July 31, 2020
The Ministry of Economy, Trade and Industry (METI) formulated new “Practical Guidelines for Independent Directors” based on the results of the discussions held by the Corporate Governance System Study Group (2nd Term) and hereby publishes it.
1. Background and purpose
Since the “Japan Revitalization Strategy -JAPAN is BACK-,” which Cabinet approved on June 14, 2013, stipulated corporate governance reform as a significant matter for companies’ growth strategies, companies have been dramatically increasing the number of independent directors and the ratio of such directors among their boards of directors.
To expand corporate governance reforms from the phase of formality to that of substantiality, it is considered important for independent directors of companies, who form the core of this expansion, to play more substantial roles and exercise their functions. Based on awareness of this problem, from November 2019 to January 2020, METI conducted a questionnaire survey targeting independent directors of companies listed on the first and second sections of the Tokyo Stock Exchange, which aimed to ascertain the current activities of such directors and challenges that they are facing. Moreover, METI held interviews with 42 independent directors and collected and organized best practices.
Based on the results of the survey and interviews, METI resumed a series of meetings of the Corporate Governance System Study Group (2nd Term) (chair: Mr. Kanda Hideki, Professor, Gakushuin University Law School; hereinafter referred to as the “study group”) from May 2020. Since then, the study group has held discussions on best practices, such as roles of which independent directors should be aware, such directors’ mindsets, their specific efforts, a support system that companies should provide, and it formulated “Practical Guidelines for Independent Directors” by compiling the discussion results.
2. Outline of the “Practical Guidelines for Independent Directors”
In line of the purposes of the Companies Act and the Corporate Governance Code, the guidelines provide well-organized roles and efforts which independent directors should play and make seen from practical viewpoints, clarify basic roles expected of such directors and, based on this, present best practices of specific efforts useful for independent directors to play such roles.

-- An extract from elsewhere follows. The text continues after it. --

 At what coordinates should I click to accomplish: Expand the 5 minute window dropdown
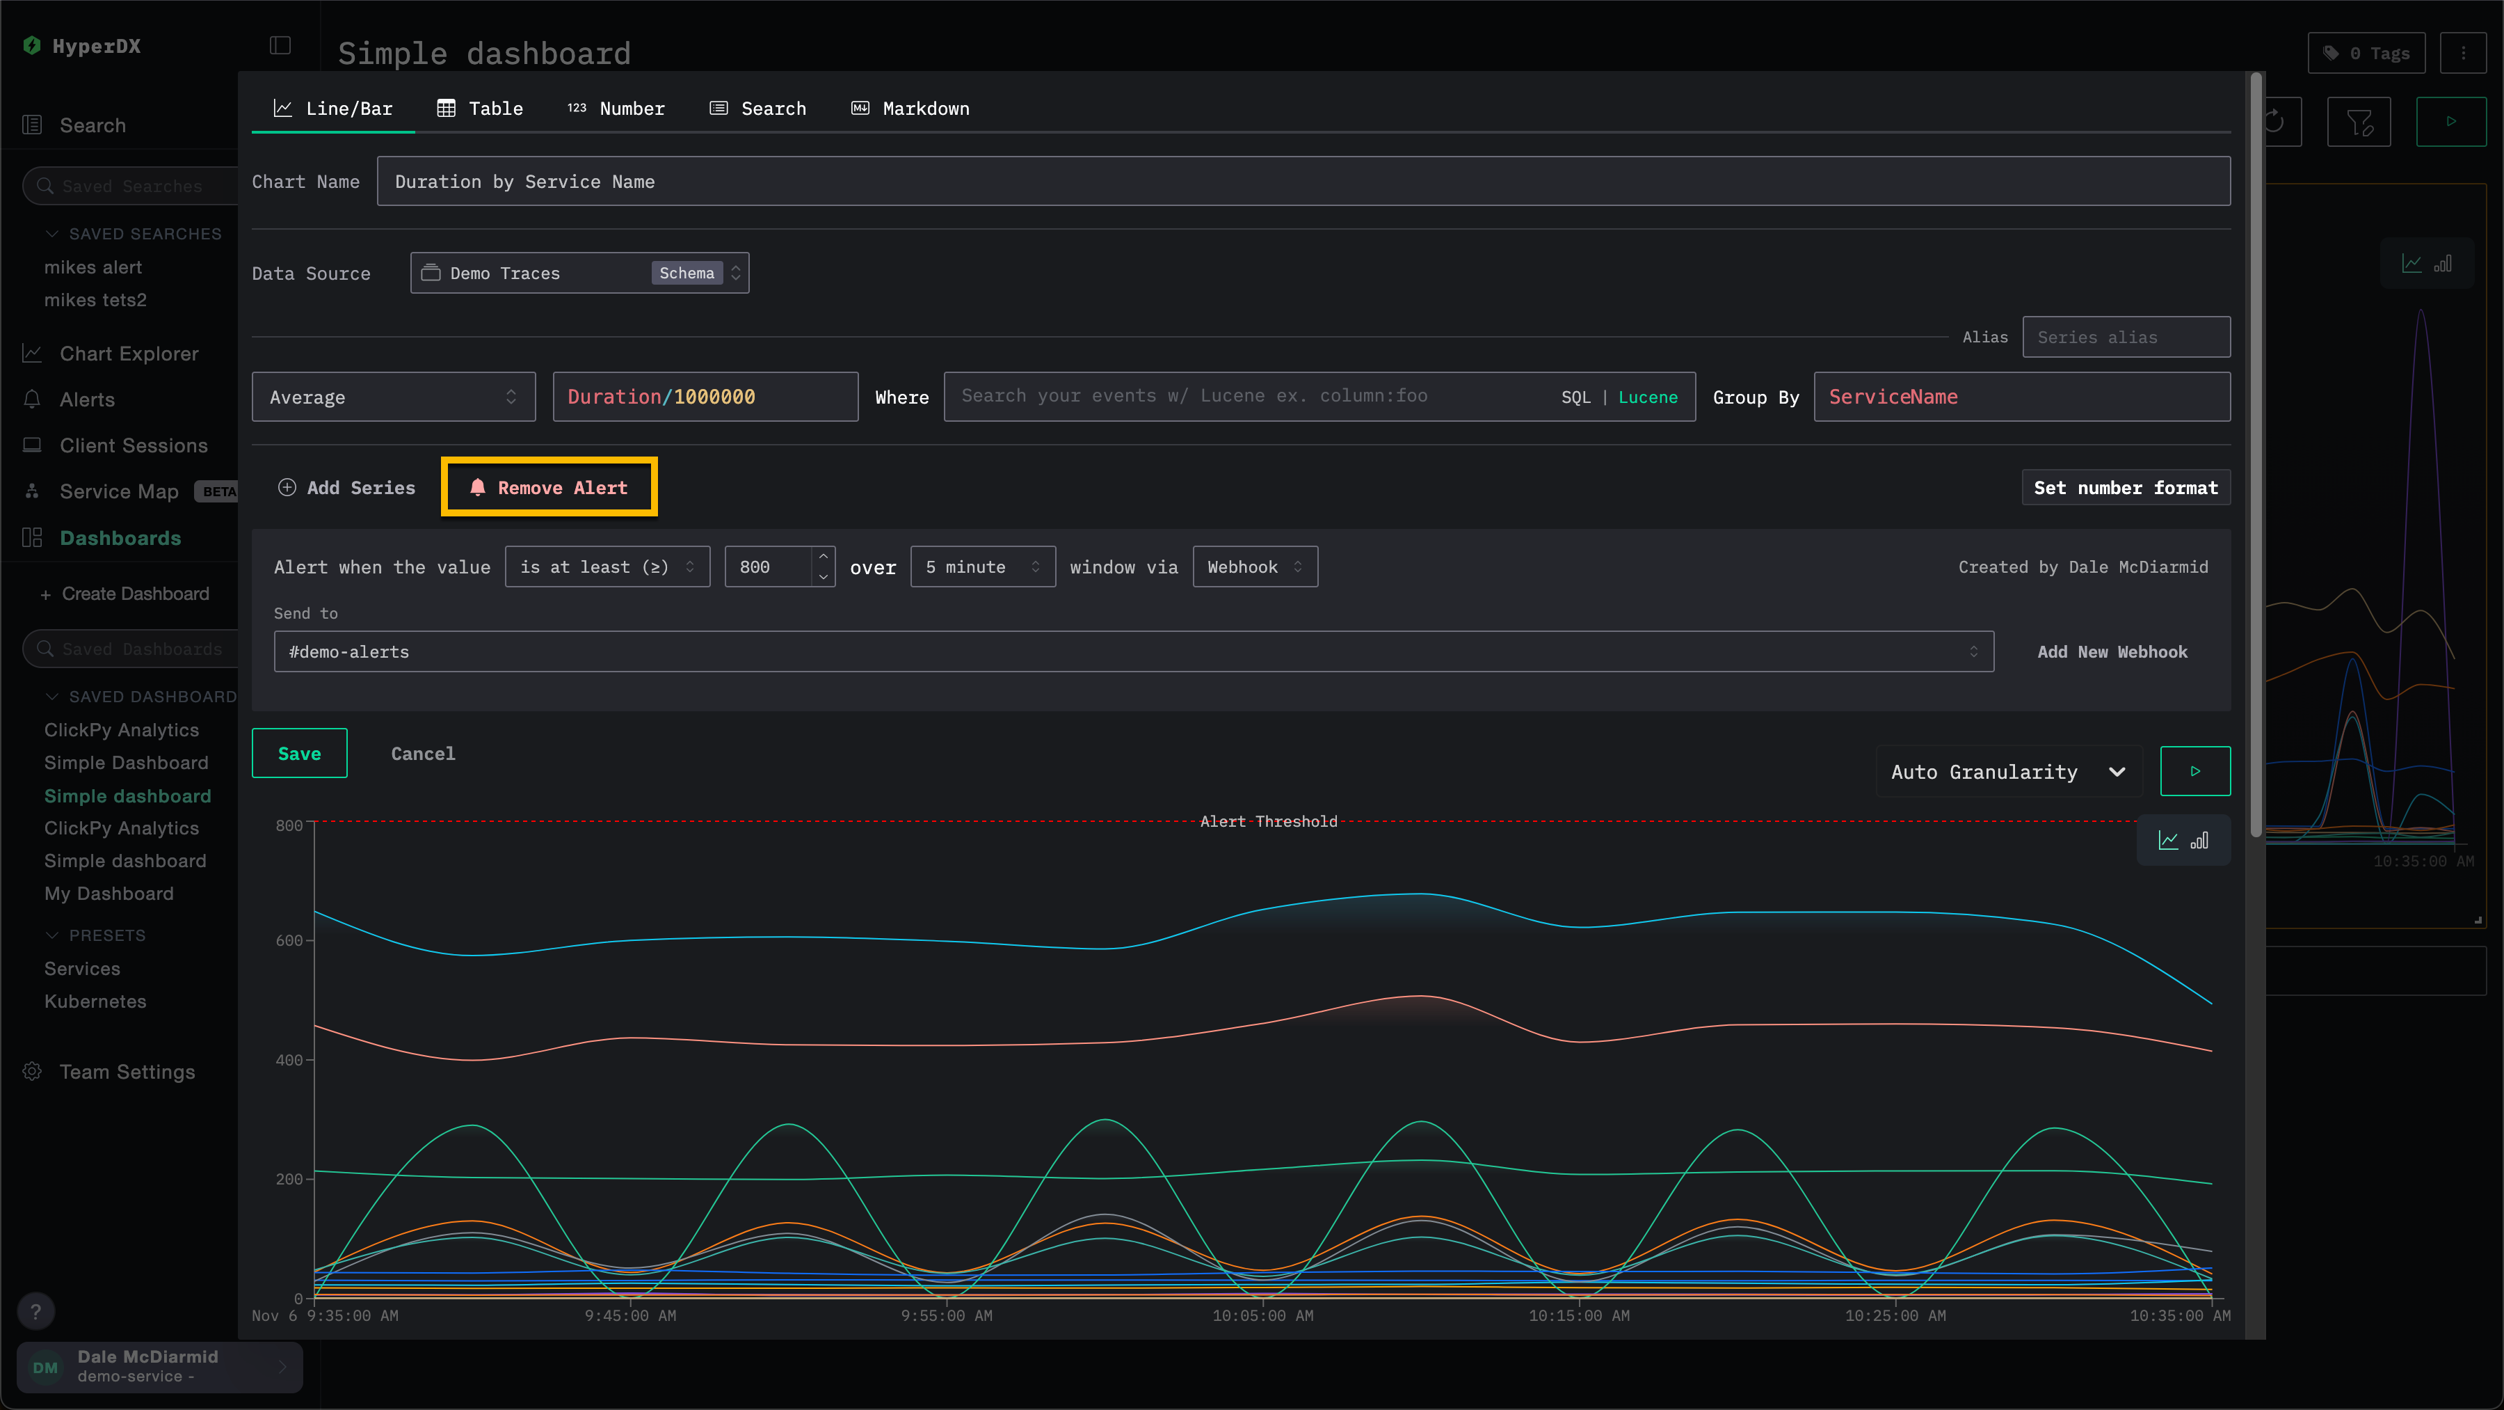982,567
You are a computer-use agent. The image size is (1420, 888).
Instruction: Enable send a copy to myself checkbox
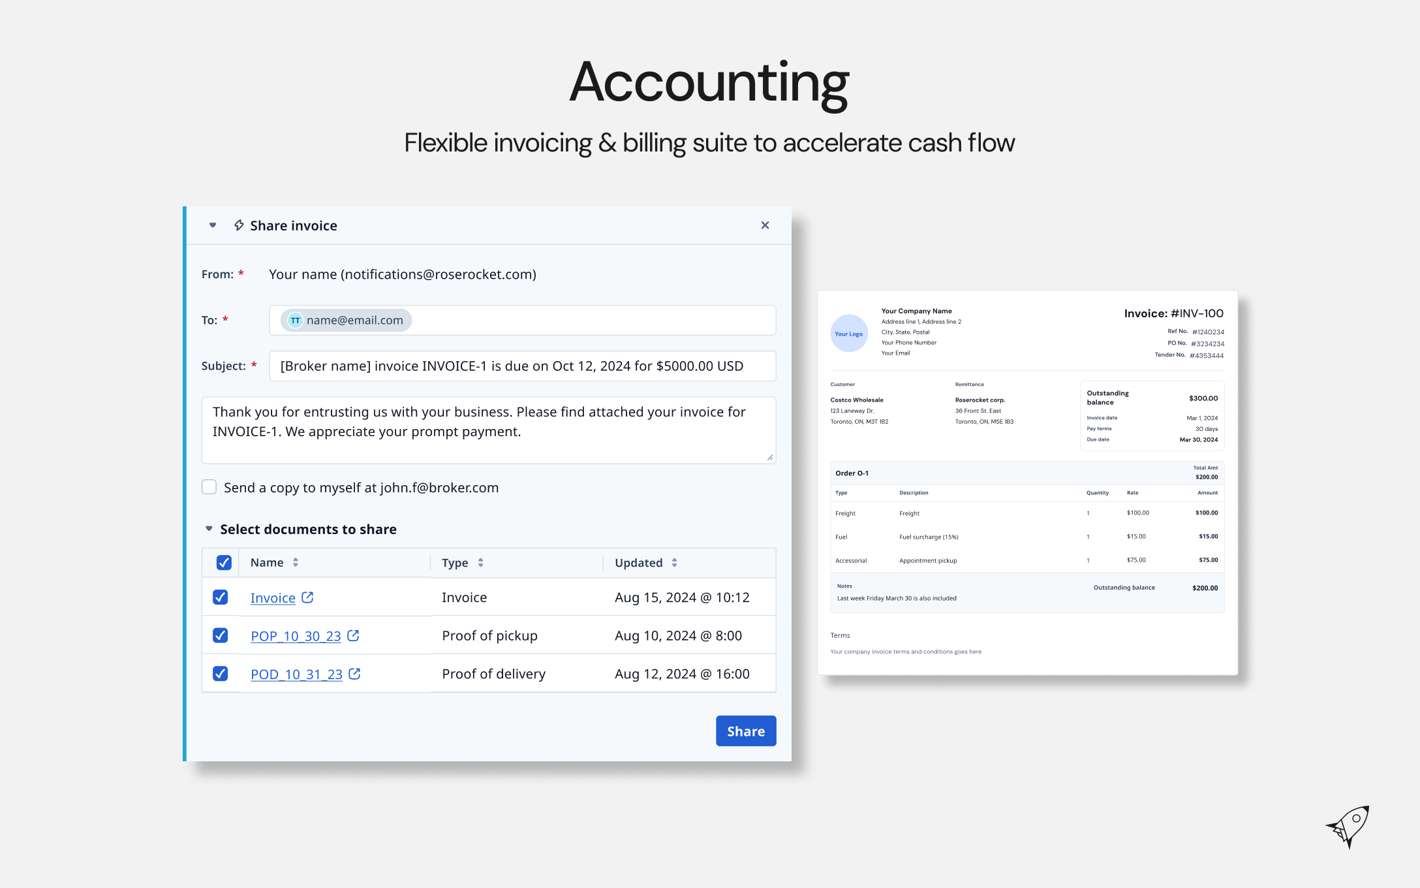[x=209, y=487]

The guidelines consist of three chapters in total. Chapter 1 provides a compilation of key points which are particularly important for independent directors in playing such roles and developing their mindsets. Chapter 2 explains ideal approaches and specific actions that independent directors should take for building relationships with the board of directors and stakeholders so that such directors are able to play their roles, and Chapter 3 organizes ideal approaches to a support system that companies should build to help independent directors play their roles.